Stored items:
+++
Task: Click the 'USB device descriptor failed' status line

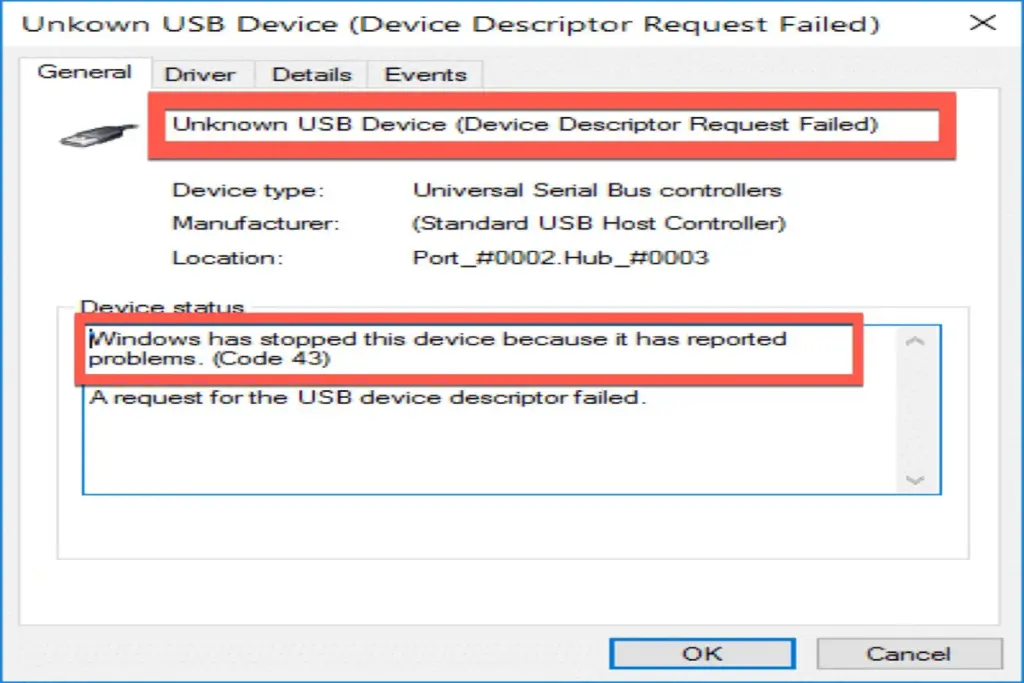Action: pyautogui.click(x=368, y=398)
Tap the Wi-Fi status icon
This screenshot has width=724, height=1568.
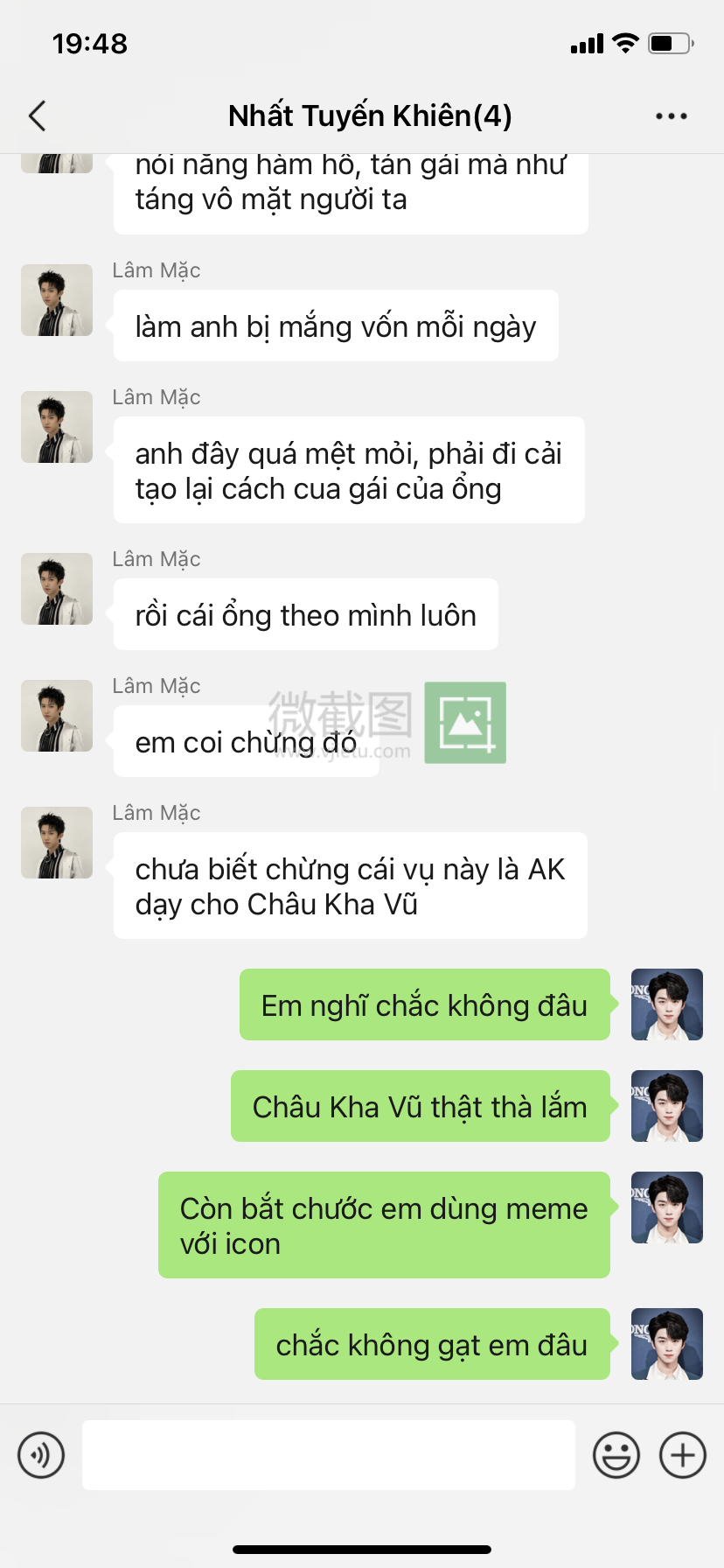tap(626, 43)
+++
→ **Problem to solve**:
Copy the entries character for character, excluding any pictures.

→ **Expected answer**:
Task: Click the 'USB device descriptor failed' status line

Action: pyautogui.click(x=368, y=398)
Tap the Wi-Fi status icon
This screenshot has width=724, height=1568.
tap(626, 43)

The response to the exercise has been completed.